Visualize column behavior
AspenTech’s new Column Analysis helps process engineers analyze hydraulic behavior of packed and trayed columns.Aspen DMC3 Builder works with APC controllers including Aspen DMC3, Aspen DMCplus and Aspen Non-linear Controller. “From data sets to deployments, management and maintenance, everything you need can be found in this one powerful tool,” Price says. This eliminates the need to transition between multiple applications, which consolidates and preserves process knowledge. More efficient workflows allow process engineers to support control engineers by enabling process engineering models to serve control engineering. More efficient workflows allow process engineering models to serve controller definition and also act as feed models for APC programming

Dozens of APC Resources within DMC3 Builder allow users to access information about APC products, share process and industry knowledge and tips with other users, and search for knowledge base articles, training videos, tutorials and more.

“aspenONE Exchange is a portal across engineering and manufacturing solutions where users can see how to do things with a ‘just show me,’ YouTube approach,” adds Dinu Ajikutira, senior director, product marketing, Engineering at Aspen Technology (AspenTech).
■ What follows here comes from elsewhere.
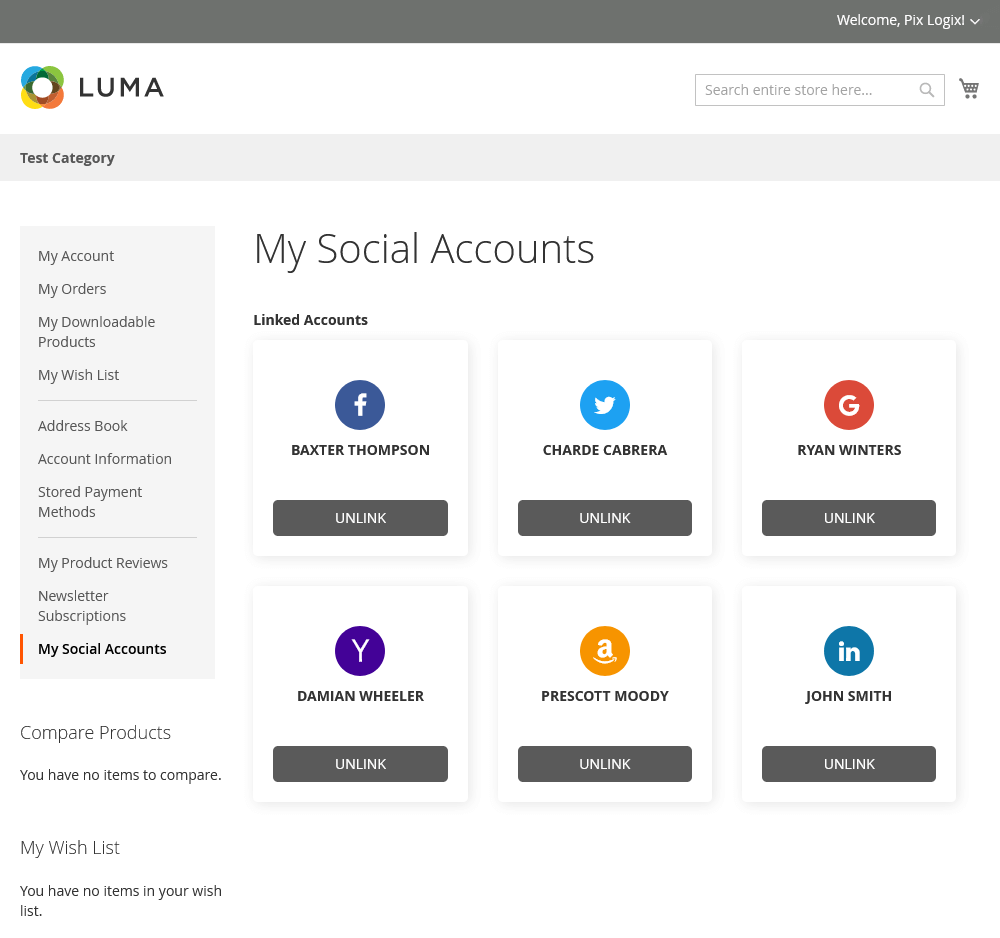Unlink the Prescott Moody account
For example, if you need a particular feed model or dynamic model, or to troubleshoot a column or solve a problem, you can find an example. “It’s a dynamic environment. We have a lot of acceptance in the community with 5,000 unique users per month,” he says.
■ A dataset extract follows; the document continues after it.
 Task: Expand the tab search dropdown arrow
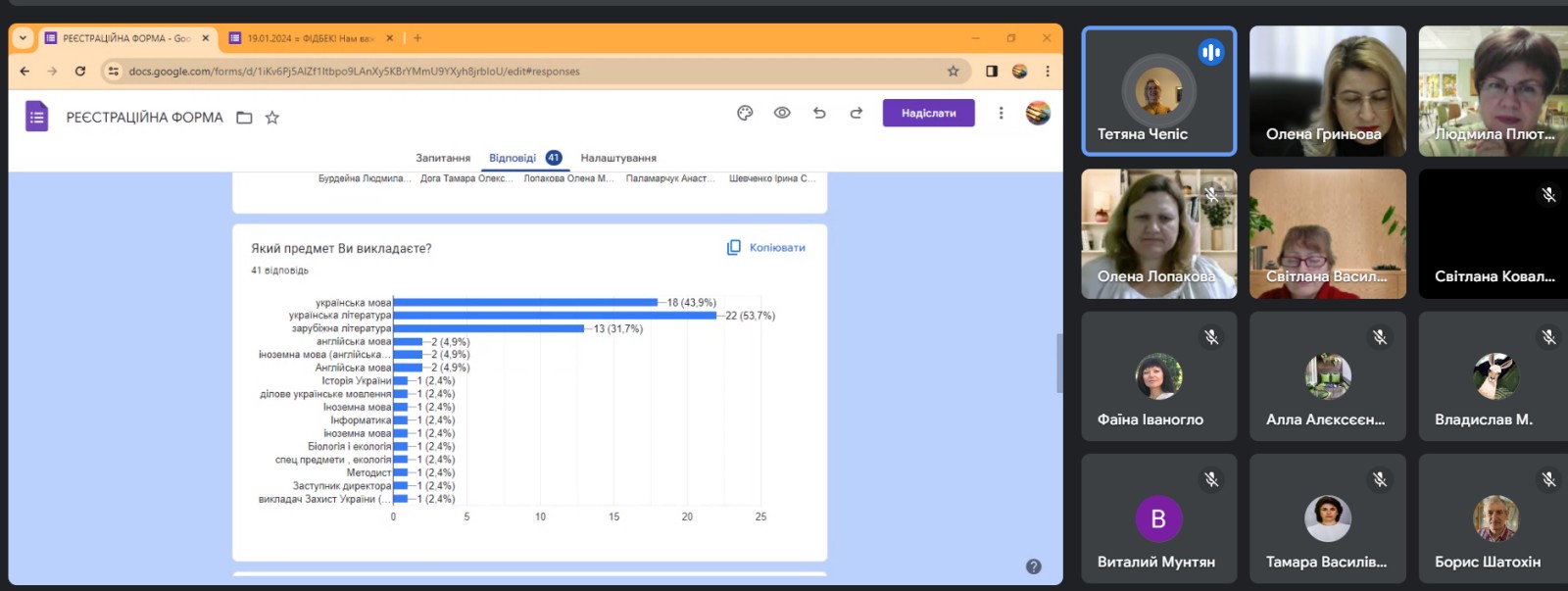click(x=23, y=38)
AspenTech is also introducing Column Analysis to Aspen HYSYS and Aspen Plus. Column Analysis is an interactive tool with enhanced calculations and visualizations for the hydraulic behavior of trayed and packed columns. “Prior to V9, the only tools for modeling column hydraulics were TPSAR in Aspen Plus and the tray sizing utility in Aspen HYSYS,” says Ajikutira.

Column Analysis presents a visual environment for more rigorous analysis of operating point and ranges. This innovative tool can be used to evaluate the effects of process changes on hydraulic performance of the column.

“Users can see what’s going on inside the column,” Ajikutira says. ”New and experienced engineers can troubleshoot operational issues and evaluate options for designing new columns and revamping existing columns.” They can determine the root cause of operational issues without expensive physical inspection of the column, and understand the behavior of columns to address or avoid operational mishaps with visual presentations of inputs and results, as well as clear messages to explain problems and potential solutions.

“They can see the column as part of the larger process with an interactive solver for quick evaluations of multiple design options and operating cases, and communicate with peers more effectively with visual representation of the column and issues,” Ajikutira adds.

Similar packages are available for Sulfur Recovery and Blowdown.